3. Does the model attend to examples in the middle of the context?
4. What's the minimum ICL example count for reliable tool-calling?

## Training Results Analysis (2026-04-01)

### Qwen3-1.7B, 1 epoch GRPO, 100-example per-turn SFT warmup

**What works:**
- Model learned proper multi-turn tool-calling (describe → query → answer)
- Generates real SQL with JOINs, GROUP BY, ORDER BY, subqueries
- ~30-40% of episodes get correct answers (reward ~1.15)
- GRPO produces gradient signal (advantages range -1.5 to +1.5)

**What doesn't work:**
- Model doesn't stop after answering — keeps calling tools after
  "Episode is over" (wastes step budget)
- SQL quality varies: correct column names sometimes, wrong others
- Answer format mismatches (correct data, wrong format)
- Training loss oscillates near zero (plateau, not improvement)
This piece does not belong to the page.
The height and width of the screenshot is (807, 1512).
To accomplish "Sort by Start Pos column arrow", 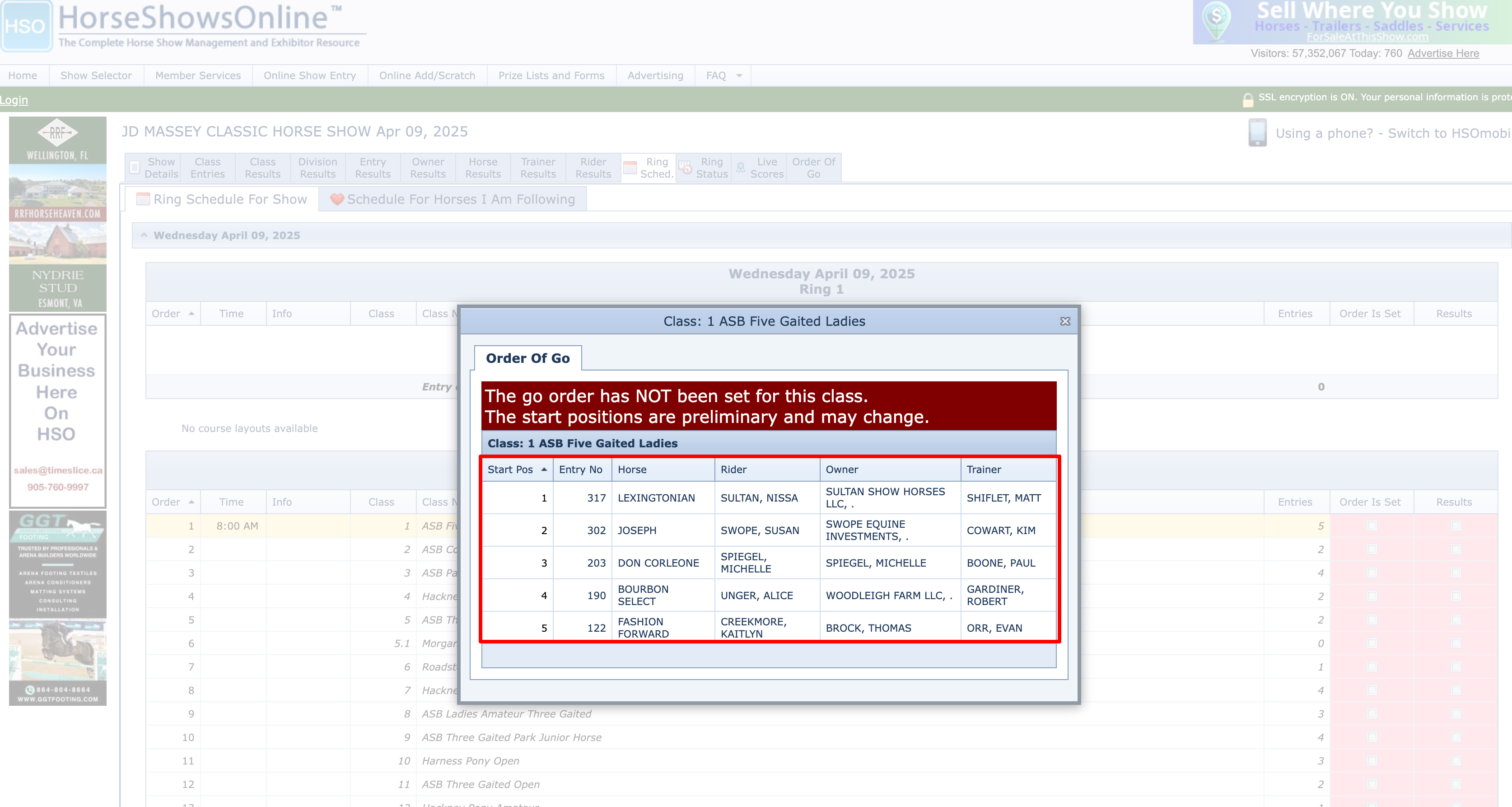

**Bottleneck hypothesis:** The model can do tool-calling and basic SQL,
but lacks the SQL reasoning to reliably get correct answers. ICL could
help here by showing the reasoning pattern, not just the format.

## Papers Referenced

| Paper | Key finding | Relevance |
|-------|------------|-----------|
| ToolRL (2504.13958) | GRPO +17% over base for tool-calling | Direct comparison |
| ToolExpander (2510.07737) | Few-shot guided GRPO for 1.5B | Stabilizes small model training |
| ICRL (2603.08068) | ICL + RL curriculum, no SFT needed | Hybrid approach |
| RC-GRPO (2602.03025) | SFT creates peaked policy | Explains plateau |
| PEARL (2601.20439) | Plan + explore + RL for multi-hop | Multi-step tool use |
| Bespoke Labs blog | GRPO on Qwen-2.5-7B multi-turn | Industry baseline |
| Lost in the Middle (TACL) | U-shaped context performance | Context window limits |
| Context Length Alone (2510.05381) | Length degrades small models more | ICL overhead |
| Few-Shot PEFT > ICL (NeurIPS 2022) | FT beats ICL for small models | Baseline comparison |
| STAR pipeline (2603.21972) | Smaller models need curriculum | Training design |
| Distil Labs SLM blog | RL helps generative, not structured | Task-dependent |

## Recommendations for F011 (Prompting Baseline Notebook)

### Techniques to test
1. **Zero-shot** — just tools + question, no examples
2. **1-shot** — one complete trajectory example
3. **3-shot** — three diverse examples (different DBs/query patterns)
4. **Chain-of-thought** — add reasoning before tool calls
5. **Context window test** — measure degradation with increasing examples

### Expected results (based on literature)
- Zero-shot on 1.7B: ~5-15% accuracy (model knows tool format from pre-training)
- Few-shot on 1.7B: ~15-25% accuracy (helps with SQL patterns)
- GRPO-trained: ~30-40% accuracy (current results)
- Gap demonstrates RL value proposition

### Metrics to report
- Accuracy per technique
- Average steps used
- Token budget consumed (prompt length)
- SQL quality (valid SQL rate, correct table/column references)